The Sumo Logic Architecture

A Scalable, Service-Based Log Management Architecture

The basic architecture of Sumo Logic's cloud log management system revolves around the best practice of divide-and-conquer by composing many small and independent services in order to build a scalable, flexible log management platform. Major components of the Sumo Logic system, such as the log data intake and collection management facilities, the full-text indexing pipeline, and the interactive analytics platform, are encapsulated into a set of decoupled services. Each service employs a set of shared lower-level modules to make use of common functionality. Each service runs as an independent executable, and each service can scale independently of the others in the cloud based on demand and the specific CPU and I/O requirements of each service.

Messaging Affords Reliability and Redundancy

Individual services are not only physically separated in the Sumo Logic service, but are also further logically decoupled by the use of an ultra-fast messaging bus. The Sumo Logic system uses asynchronous messaging to decouple all senders and receivers within the system, while additional durability is afforded by the message bus. The message bus allows for elegant inter-service load-balancing internal to the Sumo Logic system, which gives the system elasticity along a lot of different dimensions. Message durability is important to be able to continue to operate the system in light of unavoidable partial failures in the infrastructure layer. In order to achieve absolute scalability, the Sumo Logic system is designed to scale on many layers.
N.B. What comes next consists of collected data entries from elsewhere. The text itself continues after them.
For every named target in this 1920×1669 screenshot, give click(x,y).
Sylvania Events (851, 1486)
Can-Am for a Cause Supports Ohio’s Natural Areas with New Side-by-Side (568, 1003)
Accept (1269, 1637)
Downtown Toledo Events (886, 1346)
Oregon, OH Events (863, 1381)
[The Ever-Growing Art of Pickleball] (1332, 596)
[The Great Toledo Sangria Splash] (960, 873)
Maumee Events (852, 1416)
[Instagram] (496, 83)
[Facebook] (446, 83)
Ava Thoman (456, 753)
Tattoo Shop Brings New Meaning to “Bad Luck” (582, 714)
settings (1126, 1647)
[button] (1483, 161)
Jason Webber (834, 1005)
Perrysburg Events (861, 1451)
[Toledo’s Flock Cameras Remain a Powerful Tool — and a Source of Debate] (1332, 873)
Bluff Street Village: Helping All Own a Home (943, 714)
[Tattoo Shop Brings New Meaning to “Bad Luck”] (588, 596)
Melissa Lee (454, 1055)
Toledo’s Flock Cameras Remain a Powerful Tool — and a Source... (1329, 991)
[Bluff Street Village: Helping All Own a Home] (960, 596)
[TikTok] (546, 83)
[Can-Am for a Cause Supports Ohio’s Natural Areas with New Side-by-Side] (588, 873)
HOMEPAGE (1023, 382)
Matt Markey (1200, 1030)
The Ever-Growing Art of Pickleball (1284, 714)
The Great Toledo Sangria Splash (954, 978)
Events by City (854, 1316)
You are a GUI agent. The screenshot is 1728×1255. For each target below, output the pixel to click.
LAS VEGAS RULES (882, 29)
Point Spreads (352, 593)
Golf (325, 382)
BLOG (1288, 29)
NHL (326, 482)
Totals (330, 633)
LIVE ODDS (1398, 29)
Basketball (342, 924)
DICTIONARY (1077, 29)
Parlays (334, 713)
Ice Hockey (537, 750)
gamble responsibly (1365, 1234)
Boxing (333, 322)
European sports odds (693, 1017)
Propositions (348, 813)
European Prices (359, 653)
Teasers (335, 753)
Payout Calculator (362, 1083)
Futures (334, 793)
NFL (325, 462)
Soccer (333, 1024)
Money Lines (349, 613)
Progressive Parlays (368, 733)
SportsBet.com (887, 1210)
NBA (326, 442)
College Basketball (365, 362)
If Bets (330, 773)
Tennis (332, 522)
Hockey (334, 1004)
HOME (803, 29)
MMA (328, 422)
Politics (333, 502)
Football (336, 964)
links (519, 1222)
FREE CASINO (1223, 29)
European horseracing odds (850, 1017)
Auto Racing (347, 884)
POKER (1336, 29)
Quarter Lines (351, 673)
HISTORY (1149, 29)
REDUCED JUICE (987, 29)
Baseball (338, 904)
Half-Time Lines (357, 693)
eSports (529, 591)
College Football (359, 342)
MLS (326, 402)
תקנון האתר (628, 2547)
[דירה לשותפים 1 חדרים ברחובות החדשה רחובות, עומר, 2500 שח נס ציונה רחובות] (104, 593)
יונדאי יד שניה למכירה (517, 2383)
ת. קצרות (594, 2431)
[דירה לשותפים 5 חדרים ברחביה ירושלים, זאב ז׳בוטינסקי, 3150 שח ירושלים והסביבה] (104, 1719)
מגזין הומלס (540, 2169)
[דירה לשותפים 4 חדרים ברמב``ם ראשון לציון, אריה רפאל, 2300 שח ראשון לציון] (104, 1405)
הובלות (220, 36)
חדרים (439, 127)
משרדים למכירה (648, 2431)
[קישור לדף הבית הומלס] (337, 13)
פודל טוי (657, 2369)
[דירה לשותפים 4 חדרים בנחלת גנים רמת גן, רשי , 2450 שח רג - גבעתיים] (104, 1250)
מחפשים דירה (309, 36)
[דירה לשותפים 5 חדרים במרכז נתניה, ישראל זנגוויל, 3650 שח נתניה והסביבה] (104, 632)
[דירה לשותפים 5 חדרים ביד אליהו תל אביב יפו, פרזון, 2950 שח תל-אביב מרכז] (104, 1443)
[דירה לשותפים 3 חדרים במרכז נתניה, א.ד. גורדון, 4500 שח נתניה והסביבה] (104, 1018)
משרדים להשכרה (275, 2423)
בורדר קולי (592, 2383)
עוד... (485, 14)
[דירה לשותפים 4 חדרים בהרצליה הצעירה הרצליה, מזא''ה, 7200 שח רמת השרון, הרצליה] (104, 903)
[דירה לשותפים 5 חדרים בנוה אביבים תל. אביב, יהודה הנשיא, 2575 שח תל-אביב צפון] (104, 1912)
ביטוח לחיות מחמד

Optimized for Throughput and Low Latency

Sumo Logic leverages Amazon S3 for log data persistence. The superior properties of S3 make it possible for Sumo Logic to offer durable, reliable retention of even large amounts of log data for extended periods of time at a very competitive cost. Since low latency is a major concern in real-time log processing, the Sumo Logic system is finely tuned all the way down to the collector to trade-off batch operations with minimal delays in order to achieve high throughput at low latencies. At the same time, customer log data is always tagged and the separation of different customer's data is always fiercely enforced during processing as well as at rest, ensuring reliable and secure log management to the end user.

Innovative Streaming Query Engine

All log data query processing in the Sumo Logic system, be it real-time or historically/forensics-oriented, is performed by the same underlying stream processing engine. Expressing and configuring real-time alerts is therefore no different than running interactive queries, blurring the lines between queries and alerts, and making it extremely straightforward to operationalize log data analytics. For Interactive Analytics, the stream engine makes it possible to evaluate queries in an incremental fashion, while pushing intermediate results immediately to the web-based UI. Users will see query results on their screens at the moment the query has started; results are refined and extended as the query completes, delivering a superior log management experience.